Texto fornecido>
#####

Crédito do governo contra tarifaço pode ser usado para investimento, diz secretário do MDIC
Por Adriana Fernandes e Marcos Hermanson | Folhapress
As empresas que acessarem a linha de crédito de R$ 30 bilhões liberada pelo governo Lula para enfrentar o impacto do tarifaço do governo Donald Trump poderão usar o dinheiro também para novos investimentos.
O secretário de Desenvolvimento Industrial do MDIC (Ministério do Desenvolvimento, Indústria, Comércio e Serviços), Uallace Moreira, diz que a linha não está restrita ao capital de giro (valor necessário para a empresa funcionar) e que investimentos poderão ser feitos em diversificação produtiva para a busca de novos clientes em outros mercados.
"Vai permitir que todas as empresas tenham um programa estratégico de diversificação de mercado", diz o secretário da pasta comandada pelo vice-presidente Geraldo Alckmin. Segundo ele, esse ponto ainda é pouco conhecido pelas empresas, principalmente as médias e pequenas que exportam para o mercado norte-americano.
A busca de novos mercados para venda dos produtos brasileiros faz parte da linha de ação do governo para enfrentar os efeitos da sobretaxa de 50% imposta pelos Estados Unidos. Moreira chama atenção para a importância do FGCE (Fundo Garantidor do Comércio Exterior) para ampliar o alcance das operações de empréstimo aos exportadores.

#####

Linhas armazenadas>
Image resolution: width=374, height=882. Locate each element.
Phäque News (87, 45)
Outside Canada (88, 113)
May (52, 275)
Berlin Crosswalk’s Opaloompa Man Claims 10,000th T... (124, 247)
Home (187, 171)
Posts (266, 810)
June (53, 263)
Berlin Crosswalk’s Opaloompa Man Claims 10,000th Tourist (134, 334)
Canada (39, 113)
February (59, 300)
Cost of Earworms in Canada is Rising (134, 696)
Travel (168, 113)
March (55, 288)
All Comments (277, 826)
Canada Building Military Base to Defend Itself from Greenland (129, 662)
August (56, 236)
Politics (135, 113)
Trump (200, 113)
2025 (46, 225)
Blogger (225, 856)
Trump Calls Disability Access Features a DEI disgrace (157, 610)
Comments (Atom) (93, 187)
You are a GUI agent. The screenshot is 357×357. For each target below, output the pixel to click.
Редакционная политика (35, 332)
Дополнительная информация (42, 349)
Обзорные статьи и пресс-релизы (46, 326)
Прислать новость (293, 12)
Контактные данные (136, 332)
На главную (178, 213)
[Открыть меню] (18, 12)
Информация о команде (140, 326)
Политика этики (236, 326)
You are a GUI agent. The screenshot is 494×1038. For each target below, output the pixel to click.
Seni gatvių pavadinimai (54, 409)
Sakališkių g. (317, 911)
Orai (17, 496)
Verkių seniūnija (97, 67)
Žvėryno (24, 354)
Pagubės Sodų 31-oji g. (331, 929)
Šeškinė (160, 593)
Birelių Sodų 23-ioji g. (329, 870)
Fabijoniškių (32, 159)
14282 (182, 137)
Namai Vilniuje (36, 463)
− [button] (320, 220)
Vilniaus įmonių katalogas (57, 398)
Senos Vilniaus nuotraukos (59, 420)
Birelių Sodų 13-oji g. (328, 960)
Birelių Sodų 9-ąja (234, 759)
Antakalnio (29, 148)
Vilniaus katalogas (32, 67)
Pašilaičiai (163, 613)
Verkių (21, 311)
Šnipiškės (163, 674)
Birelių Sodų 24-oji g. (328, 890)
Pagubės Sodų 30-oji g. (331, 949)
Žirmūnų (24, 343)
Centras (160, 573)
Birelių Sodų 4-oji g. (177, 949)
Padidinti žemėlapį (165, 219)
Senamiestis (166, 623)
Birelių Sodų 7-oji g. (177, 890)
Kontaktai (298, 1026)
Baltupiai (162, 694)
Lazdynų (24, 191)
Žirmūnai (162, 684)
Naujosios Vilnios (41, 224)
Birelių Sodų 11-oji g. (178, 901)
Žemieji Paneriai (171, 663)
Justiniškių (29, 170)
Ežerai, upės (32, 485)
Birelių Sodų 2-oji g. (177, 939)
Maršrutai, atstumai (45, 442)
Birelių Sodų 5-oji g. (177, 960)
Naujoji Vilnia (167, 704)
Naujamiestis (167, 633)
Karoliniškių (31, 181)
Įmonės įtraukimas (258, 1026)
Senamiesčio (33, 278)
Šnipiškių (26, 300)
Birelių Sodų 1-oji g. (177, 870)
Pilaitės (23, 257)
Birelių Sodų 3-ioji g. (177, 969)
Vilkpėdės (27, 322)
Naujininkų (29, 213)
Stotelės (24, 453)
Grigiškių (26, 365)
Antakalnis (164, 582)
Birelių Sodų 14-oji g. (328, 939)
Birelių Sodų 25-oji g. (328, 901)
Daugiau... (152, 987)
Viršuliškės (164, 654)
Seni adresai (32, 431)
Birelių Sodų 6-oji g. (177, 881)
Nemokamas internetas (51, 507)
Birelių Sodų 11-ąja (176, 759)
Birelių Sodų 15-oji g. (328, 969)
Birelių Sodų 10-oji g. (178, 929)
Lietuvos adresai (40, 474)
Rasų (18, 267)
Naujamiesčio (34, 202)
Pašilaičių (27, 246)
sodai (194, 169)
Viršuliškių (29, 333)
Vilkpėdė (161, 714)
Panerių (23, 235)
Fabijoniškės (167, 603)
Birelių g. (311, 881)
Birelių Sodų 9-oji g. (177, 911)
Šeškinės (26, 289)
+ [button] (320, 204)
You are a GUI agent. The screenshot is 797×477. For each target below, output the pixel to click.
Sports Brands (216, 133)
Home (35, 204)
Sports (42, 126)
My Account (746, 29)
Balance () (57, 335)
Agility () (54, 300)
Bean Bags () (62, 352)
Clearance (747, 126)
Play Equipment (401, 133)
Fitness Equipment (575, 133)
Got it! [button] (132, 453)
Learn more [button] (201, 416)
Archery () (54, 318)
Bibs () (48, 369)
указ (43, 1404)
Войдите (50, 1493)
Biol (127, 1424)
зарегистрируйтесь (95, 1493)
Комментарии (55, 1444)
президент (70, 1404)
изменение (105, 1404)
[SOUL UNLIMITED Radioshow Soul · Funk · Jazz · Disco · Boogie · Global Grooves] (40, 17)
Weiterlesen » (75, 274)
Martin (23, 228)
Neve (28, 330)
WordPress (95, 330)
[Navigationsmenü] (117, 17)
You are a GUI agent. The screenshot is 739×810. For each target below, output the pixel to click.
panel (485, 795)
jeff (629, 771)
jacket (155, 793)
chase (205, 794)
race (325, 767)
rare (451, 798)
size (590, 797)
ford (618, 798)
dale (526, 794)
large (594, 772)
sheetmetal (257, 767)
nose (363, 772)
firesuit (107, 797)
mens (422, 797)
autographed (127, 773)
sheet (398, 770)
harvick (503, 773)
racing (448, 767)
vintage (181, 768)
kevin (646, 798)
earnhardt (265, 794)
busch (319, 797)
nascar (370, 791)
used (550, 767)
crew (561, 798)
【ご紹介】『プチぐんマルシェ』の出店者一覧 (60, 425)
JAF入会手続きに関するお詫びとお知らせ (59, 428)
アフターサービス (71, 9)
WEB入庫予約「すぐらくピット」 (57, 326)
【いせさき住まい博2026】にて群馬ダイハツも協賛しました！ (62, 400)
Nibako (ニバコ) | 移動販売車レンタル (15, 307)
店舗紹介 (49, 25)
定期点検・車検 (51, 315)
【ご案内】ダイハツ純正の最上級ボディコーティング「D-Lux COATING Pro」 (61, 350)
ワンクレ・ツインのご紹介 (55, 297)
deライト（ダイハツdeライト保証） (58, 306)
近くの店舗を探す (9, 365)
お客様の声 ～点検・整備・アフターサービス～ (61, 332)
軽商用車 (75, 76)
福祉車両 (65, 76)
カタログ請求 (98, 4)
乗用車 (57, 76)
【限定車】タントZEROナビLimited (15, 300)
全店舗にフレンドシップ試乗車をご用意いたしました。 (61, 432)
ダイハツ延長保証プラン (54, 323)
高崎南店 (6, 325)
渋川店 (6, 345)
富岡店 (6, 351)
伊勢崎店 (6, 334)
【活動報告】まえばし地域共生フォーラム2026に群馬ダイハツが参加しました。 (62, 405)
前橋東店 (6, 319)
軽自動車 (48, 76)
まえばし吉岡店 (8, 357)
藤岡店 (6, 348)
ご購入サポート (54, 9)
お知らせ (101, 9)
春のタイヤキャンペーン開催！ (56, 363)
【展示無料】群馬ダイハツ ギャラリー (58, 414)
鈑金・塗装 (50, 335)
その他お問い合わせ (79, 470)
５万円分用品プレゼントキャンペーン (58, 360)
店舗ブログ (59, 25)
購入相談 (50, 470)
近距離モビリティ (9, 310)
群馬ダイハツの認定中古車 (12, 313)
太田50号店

#####

Enunciado 1> Reproduza fielmente o trecho do texto sobre o crédito contra o tarifaço que vai de "Crédito do governo" até "em outros mercados.", inclusive.
Enunciado 2> Segundo o texto sobre o crédito contra o tarifaço, qual é o valor da linha de crédito liberada pelo governo Lula?
Enunciado 3> Reescreva de forma mais concisa o parágrafo do texto sobre o crédito contra o tarifaço que começa com "O secretário de Desenvolvimento Industrial", mantendo suas informações principais.
Responda com base exclusivamente no texto sobre o crédito contra o tarifaço.

Resposta completa 1>
Crédito do governo contra tarifaço pode ser usado para investimento, diz secretário do MDIC
Por Adriana Fernandes e Marcos Hermanson | Folhapress
As empresas que acessarem a linha de crédito de R$ 30 bilhões liberada pelo governo Lula para enfrentar o impacto do tarifaço do governo Donald Trump poderão usar o dinheiro também para novos investimentos.
O secretário de Desenvolvimento Industrial do MDIC (Ministério do Desenvolvimento, Indústria, Comércio e Serviços), Uallace Moreira, diz que a linha não está restrita ao capital de giro (valor necessário para a empresa funcionar) e que investimentos poderão ser feitos em diversificação produtiva para a busca de novos clientes em outros mercados.

Resposta completa 2> R$ 30 bilhões.

Resposta completa 3> Uallace Moreira, secretário de Desenvolvimento Industrial do MDIC, afirma que a linha não se limita ao capital de giro e que poderá financiar investimentos em diversificação produtiva voltados à busca de clientes em outros mercados.